Please output exactly the lines below, starting at the line that has "Instruction: Select bust measurement 42-43" and ending at the line that has "Image resolution: width=646", both included; leave out all pictures and include nothing else.
___ Provided data
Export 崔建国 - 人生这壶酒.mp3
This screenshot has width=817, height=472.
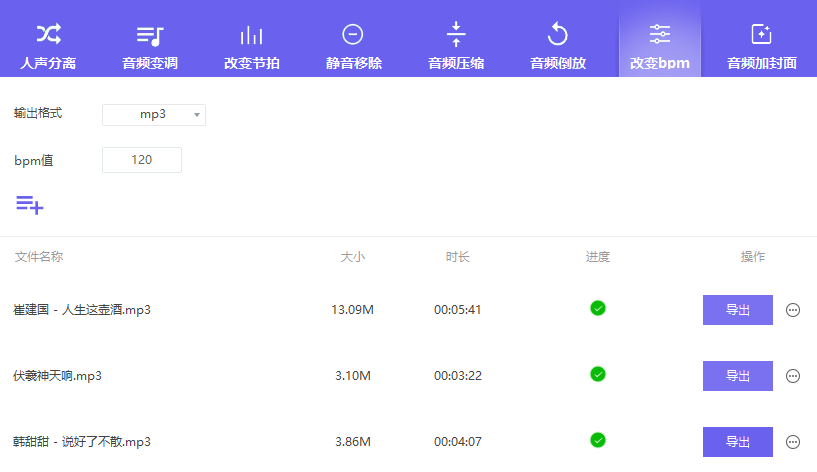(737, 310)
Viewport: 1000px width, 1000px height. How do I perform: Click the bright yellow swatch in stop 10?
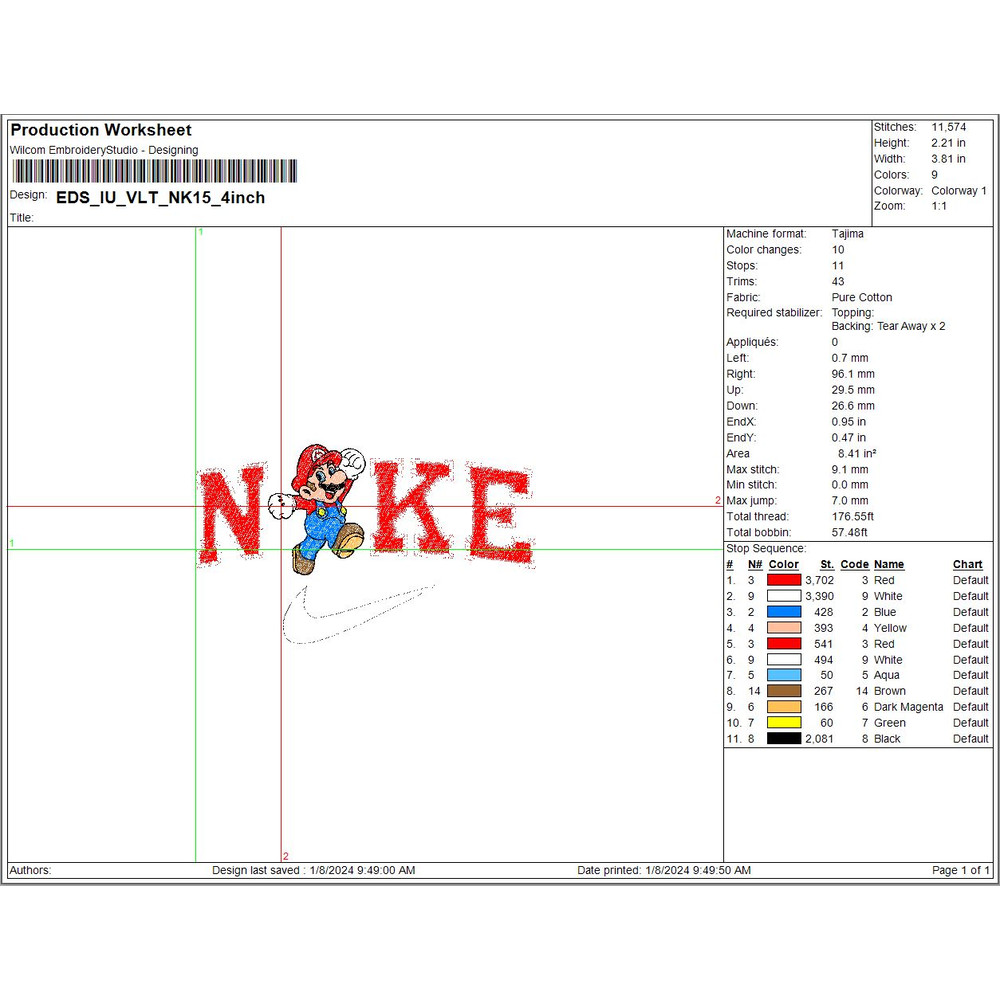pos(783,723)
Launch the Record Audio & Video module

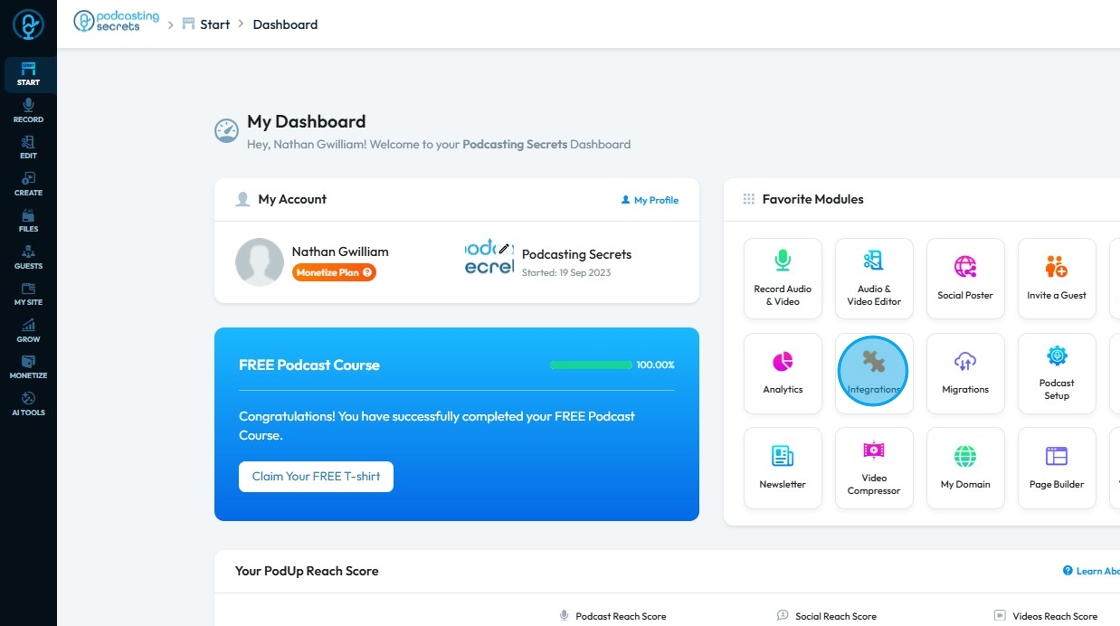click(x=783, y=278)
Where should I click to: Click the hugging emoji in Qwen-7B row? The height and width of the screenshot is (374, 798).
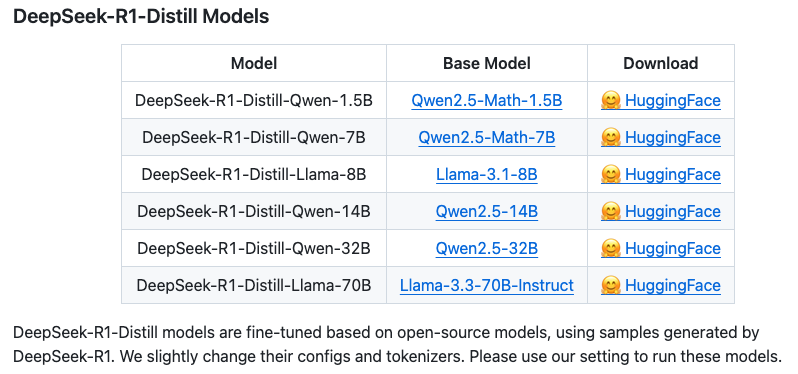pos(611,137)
______
___ Provided data
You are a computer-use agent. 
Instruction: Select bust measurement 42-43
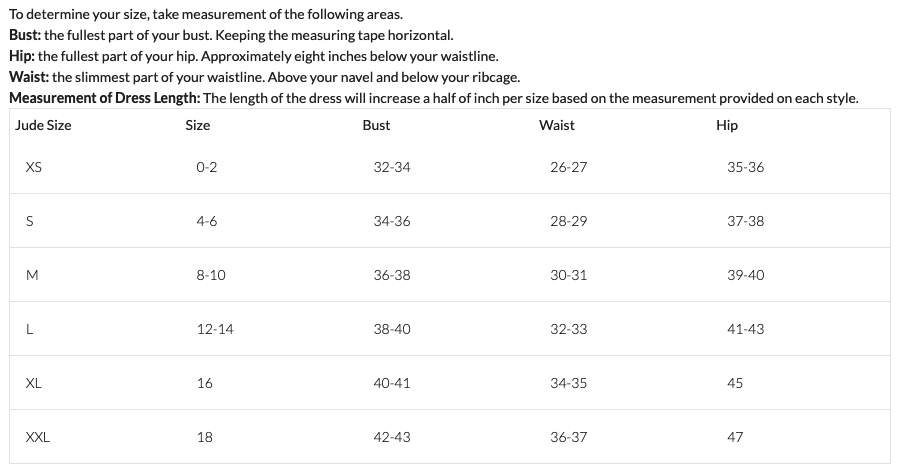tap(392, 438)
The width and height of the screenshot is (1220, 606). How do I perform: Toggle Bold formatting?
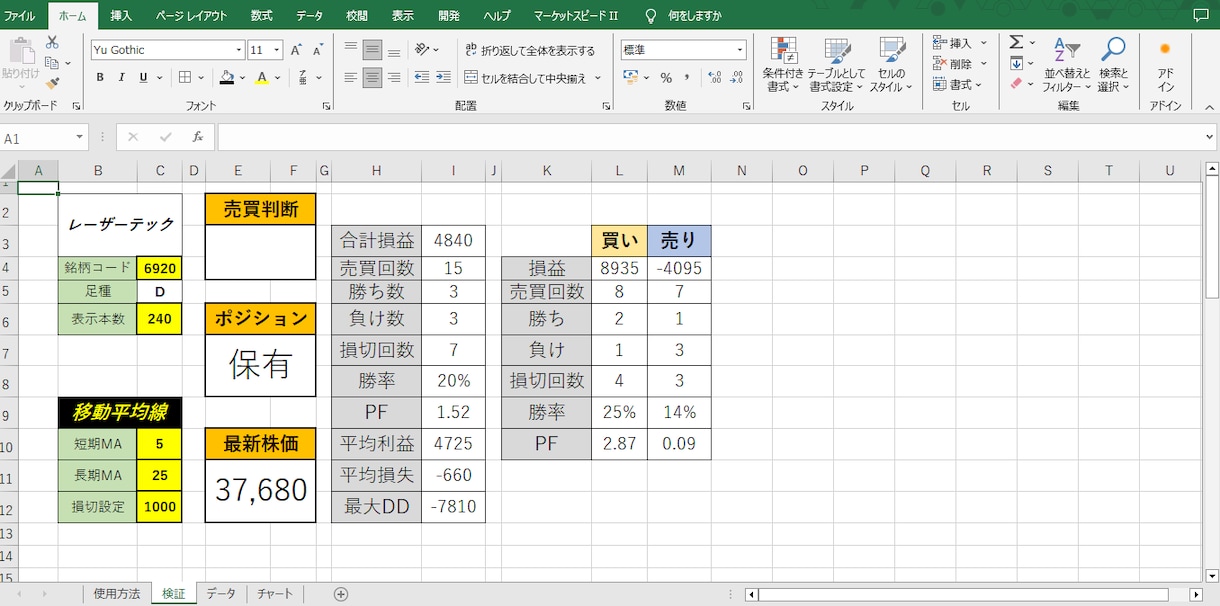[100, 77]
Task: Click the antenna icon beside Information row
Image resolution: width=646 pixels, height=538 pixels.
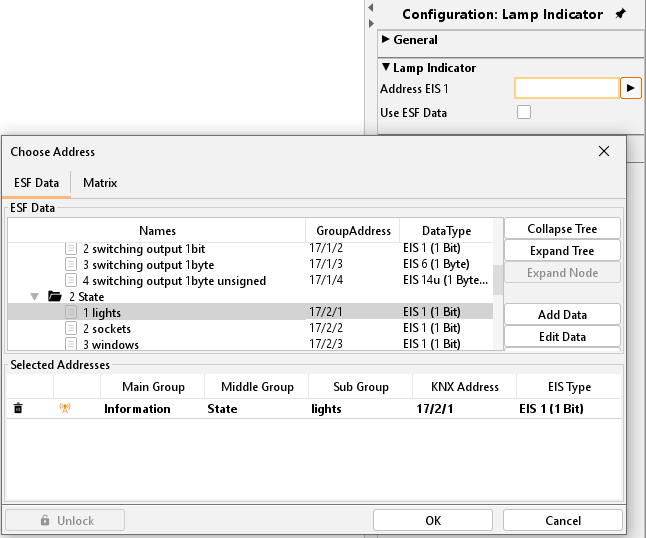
______
Written reply:
Instruction: Select bust measurement 42-43
tap(392, 438)
The width and height of the screenshot is (1220, 606). How do I perform: Toggle Bold formatting?
[100, 77]
Task: Click the antenna icon beside Information row
Image resolution: width=646 pixels, height=538 pixels.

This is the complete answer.